INSTRUCTIONS TO FOLLOW: Print the data below verbatim, line for line.

Word and element location records:
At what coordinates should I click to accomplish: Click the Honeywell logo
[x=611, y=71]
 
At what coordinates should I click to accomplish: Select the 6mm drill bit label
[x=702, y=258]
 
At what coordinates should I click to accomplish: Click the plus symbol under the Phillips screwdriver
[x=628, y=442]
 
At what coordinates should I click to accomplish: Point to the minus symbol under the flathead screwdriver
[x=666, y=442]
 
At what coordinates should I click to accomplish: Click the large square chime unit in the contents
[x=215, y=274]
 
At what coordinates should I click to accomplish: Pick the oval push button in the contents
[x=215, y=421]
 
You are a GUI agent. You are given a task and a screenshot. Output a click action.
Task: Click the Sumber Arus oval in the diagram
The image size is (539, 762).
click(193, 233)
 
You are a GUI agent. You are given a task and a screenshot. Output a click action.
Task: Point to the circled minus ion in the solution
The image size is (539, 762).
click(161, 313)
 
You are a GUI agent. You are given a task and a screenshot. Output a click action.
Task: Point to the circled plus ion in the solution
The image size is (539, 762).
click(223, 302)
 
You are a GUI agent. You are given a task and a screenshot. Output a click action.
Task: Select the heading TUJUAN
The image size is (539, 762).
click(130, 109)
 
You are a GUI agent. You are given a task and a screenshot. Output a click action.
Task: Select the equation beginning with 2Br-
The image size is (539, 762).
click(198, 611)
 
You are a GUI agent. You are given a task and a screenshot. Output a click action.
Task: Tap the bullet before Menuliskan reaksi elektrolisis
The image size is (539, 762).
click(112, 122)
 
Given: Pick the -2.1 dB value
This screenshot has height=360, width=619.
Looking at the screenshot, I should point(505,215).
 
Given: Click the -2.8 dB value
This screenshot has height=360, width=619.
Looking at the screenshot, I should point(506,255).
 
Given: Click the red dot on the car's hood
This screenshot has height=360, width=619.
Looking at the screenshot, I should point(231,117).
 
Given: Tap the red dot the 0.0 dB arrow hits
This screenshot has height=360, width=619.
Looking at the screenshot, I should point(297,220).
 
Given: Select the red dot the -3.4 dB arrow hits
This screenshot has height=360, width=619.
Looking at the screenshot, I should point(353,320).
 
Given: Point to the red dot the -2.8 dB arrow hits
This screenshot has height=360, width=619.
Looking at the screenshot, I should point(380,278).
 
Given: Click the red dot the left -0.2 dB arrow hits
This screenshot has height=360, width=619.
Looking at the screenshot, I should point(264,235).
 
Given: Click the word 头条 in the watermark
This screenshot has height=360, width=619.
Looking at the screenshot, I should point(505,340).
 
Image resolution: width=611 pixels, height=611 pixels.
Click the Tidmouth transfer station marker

THE RESPONSE:
At what coordinates should I click to accomplish: Click the Honeywell logo
[x=611, y=71]
 
At what coordinates should I click to accomplish: Select the 6mm drill bit label
[x=702, y=258]
 
At what coordinates should I click to accomplish: Click the plus symbol under the Phillips screwdriver
[x=628, y=442]
 
At what coordinates should I click to accomplish: Point to the minus symbol under the flathead screwdriver
[x=666, y=442]
 
At what coordinates should I click to accomplish: Click the large square chime unit in the contents
[x=215, y=274]
 
At what coordinates should I click to accomplish: Pick the oval push button in the contents
[x=215, y=421]
 
You are a GUI agent. You are given a task and a screenshot. Output a click action.
Task: Click the Sumber Arus oval in the diagram
The image size is (539, 762).
click(193, 233)
 
You are a GUI agent. You are given a task and a screenshot. Output a click action.
Task: Point to the circled minus ion in the solution
The image size is (539, 762).
click(161, 313)
 
You are a GUI agent. You are given a task and a screenshot. Output a click action.
Task: Point to the circled plus ion in the solution
The image size is (539, 762).
click(223, 302)
 
You are a GUI agent. You are given a task and a screenshot. Output a click action.
Task: Select the heading TUJUAN
The image size is (539, 762).
click(130, 109)
 
You are a GUI agent. You are given a task and a screenshot. Output a click action.
Task: Select the equation beginning with 2Br-
The image size is (539, 762).
click(198, 611)
 
You are a GUI agent. You are given a task and a screenshot. Output a click action.
Task: Tap the bullet before Menuliskan reaksi elektrolisis
The image size is (539, 762).
click(112, 122)
 
Given: Pick the -2.1 dB value
This screenshot has height=360, width=619.
Looking at the screenshot, I should point(505,215).
 
Given: Click the -2.8 dB value
This screenshot has height=360, width=619.
Looking at the screenshot, I should point(506,255).
 
Given: Click the red dot on the car's hood
This screenshot has height=360, width=619.
Looking at the screenshot, I should point(231,117).
 
Given: Tap the red dot the 0.0 dB arrow hits
This screenshot has height=360, width=619.
Looking at the screenshot, I should point(297,220).
 
Given: Select the red dot the -3.4 dB arrow hits
This screenshot has height=360, width=619.
Looking at the screenshot, I should point(353,320).
 
Given: Point to the red dot the -2.8 dB arrow hits
This screenshot has height=360, width=619.
Looking at the screenshot, I should point(380,278).
 
Given: Click the red dot the left -0.2 dB arrow hits
This screenshot has height=360, width=619.
Looking at the screenshot, I should point(264,235).
 
Given: Click the word 头条 in the watermark
This screenshot has height=360, width=619.
Looking at the screenshot, I should point(505,340).
 
Image resolution: width=611 pixels, height=611 pixels.
Click the Tidmouth transfer station marker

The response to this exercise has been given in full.